Rayssa Bandeira vai entrar na Arena do Bumbódromo munida por uma vibração especial: um terço das lágrimas de Nossa Senhora, que ganhou da ex-cunhã do Boi Garantido, Tatiane Barros.

“Eu sempre a admirei desde que ela era cunhã e nossa ligação sempre foi grande, de cumprimentos e fotos. Quando a Verena (cunhã-poranga nos anos de 2015 e 2016) saiu, ela me apoiou muito. Tatiane, então, me deu o terço para eu levar comigo em todas as danças que eu fizer”, comenta a morena de 21 anos, atual detentora do item que retrata a mulher mais bela da tribo.

Antes de ser cunhã-poranga, a vida de Rayssa no Boi Garantido já era ativa. “Já dancei no palco com Israel Paulain e com Sebastião Júnior; participei de dois concursos de porta-estandarte, nos quais fiquei em segundo lugar; e participei do DVD ‘Vida’, de 2015. No fim de 2016, cheguei ao item que estou hoje por indicação”, destaca Bandeira.

O cargo de cunhã era almejado, mas não exatamente esperado tão rápido. “Como nunca houve concurso para cunhã e sim para porta-estandarte (P.E.), meu sonho era ser P.E. e depois migrar para o item de cunhã”, coloca a jovem. Rayssa não tem uma inspiração específica: ela sempre buscou absorver o que de melhor as antigas cunhãs da nação vermelha e branca tinham. “As ex-cunhãs sempre foram maravilhosas. Uma é mais forte, outra tem exuberância... a Verena Ferreira, por exemplo, tem forte expressão facial e isso eu pego dela... vou me inspirando no que cada uma tem de melhor”, declara Rayssa.

Em seu ano como item estreante, o seu dia a dia ficou mais intenso. “Eu malho, faço funcional, treino, ensaio com o coreógrafo Saulo Assayag, entre outros”, afirma. Rayssa, antes de ser item oficial do Boi, sempre participava do festival nas tribos coreografadas do Garantido Show.

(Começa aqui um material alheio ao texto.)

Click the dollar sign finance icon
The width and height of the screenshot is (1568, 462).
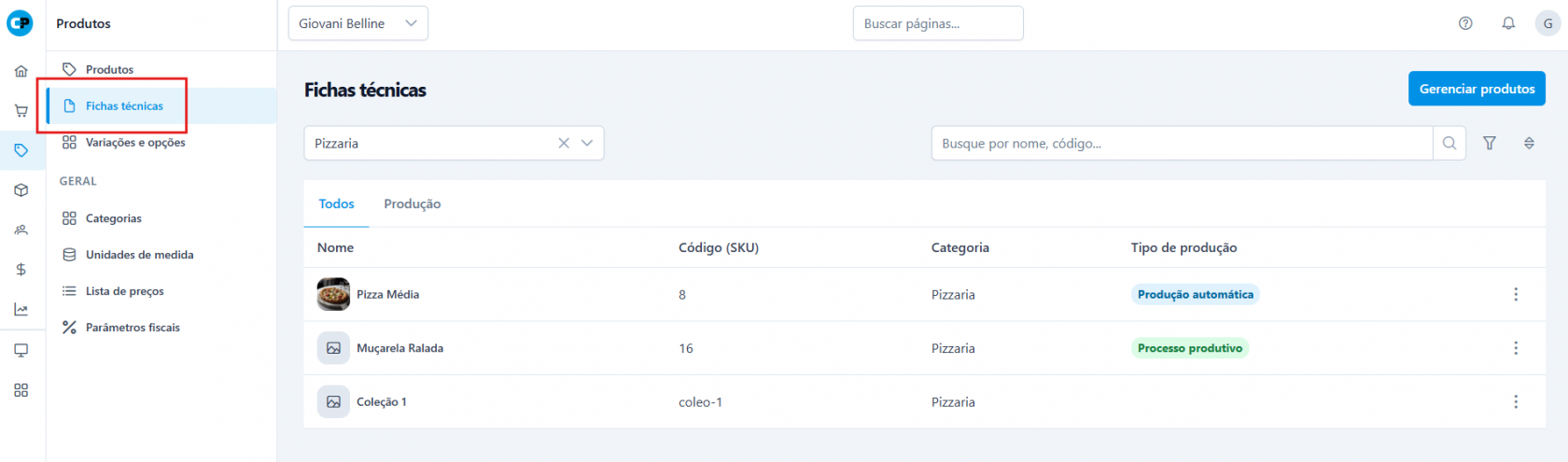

Mas, em 2016, ela viu sua visão ser transformada ao ver o espetáculo com os olhos de torcedor. “Sempre fui para a Arena. Nunca havia assistido o festival da plateia. Ano passado eu fui para o povão, então pude sentir  a emoção do que é estar ali, pulando com a galera”, relembra ela, que foi até para a quilométrica fila formada ao redor do Bumbódromo com as amigas. “Foi na segunda noite do Festival. Nessa noite, a nota da galera foi a mais alta”, pontua Bandeira.

Sobre o item que carrega, Rayssa diz enxergar semelhanças entre a ‘Rayssa mulher’ e a ‘Rayssa cunhã’. “A cunhã-poranga é a mulher mais bela da tribo e a mais guerreira. O meu lado pessoal é mais guerreiro e há a sensualidade também. Me considero uma pessoa bela para o cargo. Os requisitos, acredito que tenho: um pouco da beleza, da exuberância e da força”, afirma ela. Força essa extraída também da família: além do terço dado por Tatiane, Rayssa leva consigo outro terço, dado por sua avó, em todas as suas apresentações.